_What the task asks_
Repeat the lines of the data that follow, please, starting at the first and stopping after the one with "Click gear icon on second ad row".

_Data supplied_

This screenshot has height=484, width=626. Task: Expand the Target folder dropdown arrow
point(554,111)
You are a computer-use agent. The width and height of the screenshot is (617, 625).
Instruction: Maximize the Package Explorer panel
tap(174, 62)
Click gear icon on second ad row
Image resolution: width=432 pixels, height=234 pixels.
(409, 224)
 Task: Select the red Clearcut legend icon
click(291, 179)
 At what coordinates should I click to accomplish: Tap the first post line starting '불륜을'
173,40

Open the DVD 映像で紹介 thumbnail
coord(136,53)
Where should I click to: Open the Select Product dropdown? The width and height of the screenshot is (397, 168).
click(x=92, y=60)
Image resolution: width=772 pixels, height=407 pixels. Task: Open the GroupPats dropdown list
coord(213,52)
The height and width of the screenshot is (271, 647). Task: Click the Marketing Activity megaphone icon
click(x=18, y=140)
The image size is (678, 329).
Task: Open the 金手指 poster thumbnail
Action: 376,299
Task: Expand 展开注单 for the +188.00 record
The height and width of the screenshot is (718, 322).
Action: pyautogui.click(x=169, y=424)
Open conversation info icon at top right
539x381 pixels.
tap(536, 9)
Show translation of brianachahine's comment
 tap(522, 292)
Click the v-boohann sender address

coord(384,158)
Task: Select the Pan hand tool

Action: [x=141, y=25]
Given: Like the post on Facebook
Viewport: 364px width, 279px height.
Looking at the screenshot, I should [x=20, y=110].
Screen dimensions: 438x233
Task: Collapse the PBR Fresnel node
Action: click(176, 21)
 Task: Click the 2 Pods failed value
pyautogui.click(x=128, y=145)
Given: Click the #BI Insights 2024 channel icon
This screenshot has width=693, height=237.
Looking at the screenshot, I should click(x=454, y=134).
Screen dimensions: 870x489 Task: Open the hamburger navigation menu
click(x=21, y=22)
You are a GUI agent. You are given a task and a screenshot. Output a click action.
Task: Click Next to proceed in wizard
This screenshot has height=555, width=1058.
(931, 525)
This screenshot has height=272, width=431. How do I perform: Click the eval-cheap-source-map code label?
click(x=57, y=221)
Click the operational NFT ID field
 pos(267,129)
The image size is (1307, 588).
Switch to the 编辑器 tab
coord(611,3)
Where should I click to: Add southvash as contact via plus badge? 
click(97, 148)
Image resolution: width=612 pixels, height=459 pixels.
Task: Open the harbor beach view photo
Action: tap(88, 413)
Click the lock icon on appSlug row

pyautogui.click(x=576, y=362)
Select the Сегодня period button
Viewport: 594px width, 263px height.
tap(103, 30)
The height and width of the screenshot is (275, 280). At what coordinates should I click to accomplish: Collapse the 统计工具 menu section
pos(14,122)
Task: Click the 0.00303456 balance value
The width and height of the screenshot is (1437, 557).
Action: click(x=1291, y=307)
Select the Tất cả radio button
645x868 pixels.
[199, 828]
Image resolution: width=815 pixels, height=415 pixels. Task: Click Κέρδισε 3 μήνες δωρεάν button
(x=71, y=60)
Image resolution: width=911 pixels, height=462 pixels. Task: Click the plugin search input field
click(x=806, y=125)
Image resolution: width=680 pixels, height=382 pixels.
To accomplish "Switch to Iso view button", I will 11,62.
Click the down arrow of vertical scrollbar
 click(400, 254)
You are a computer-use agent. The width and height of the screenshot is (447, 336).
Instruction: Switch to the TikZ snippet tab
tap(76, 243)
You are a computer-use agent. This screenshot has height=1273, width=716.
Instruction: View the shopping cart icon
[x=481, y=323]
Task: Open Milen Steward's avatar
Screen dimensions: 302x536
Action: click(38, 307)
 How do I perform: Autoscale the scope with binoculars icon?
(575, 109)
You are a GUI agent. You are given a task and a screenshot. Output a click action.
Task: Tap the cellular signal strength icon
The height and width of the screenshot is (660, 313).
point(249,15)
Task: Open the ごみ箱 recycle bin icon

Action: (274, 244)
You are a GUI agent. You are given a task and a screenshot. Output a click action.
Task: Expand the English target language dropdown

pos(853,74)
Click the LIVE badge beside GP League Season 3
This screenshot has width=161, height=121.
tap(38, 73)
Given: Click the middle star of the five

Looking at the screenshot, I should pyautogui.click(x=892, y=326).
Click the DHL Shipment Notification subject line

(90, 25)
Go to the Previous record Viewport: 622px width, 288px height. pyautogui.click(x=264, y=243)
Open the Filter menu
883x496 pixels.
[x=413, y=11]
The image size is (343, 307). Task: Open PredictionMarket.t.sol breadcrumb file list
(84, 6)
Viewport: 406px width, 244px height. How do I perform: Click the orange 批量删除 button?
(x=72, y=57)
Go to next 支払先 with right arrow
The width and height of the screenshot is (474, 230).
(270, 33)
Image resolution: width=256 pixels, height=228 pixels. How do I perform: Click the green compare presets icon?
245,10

_Answer for the task_
This screenshot has height=484, width=626. Task: Expand the Target folder dropdown arrow
point(554,111)
You are a computer-use agent. The width and height of the screenshot is (617, 625).
Instruction: Maximize the Package Explorer panel
tap(174, 62)
Click gear icon on second ad row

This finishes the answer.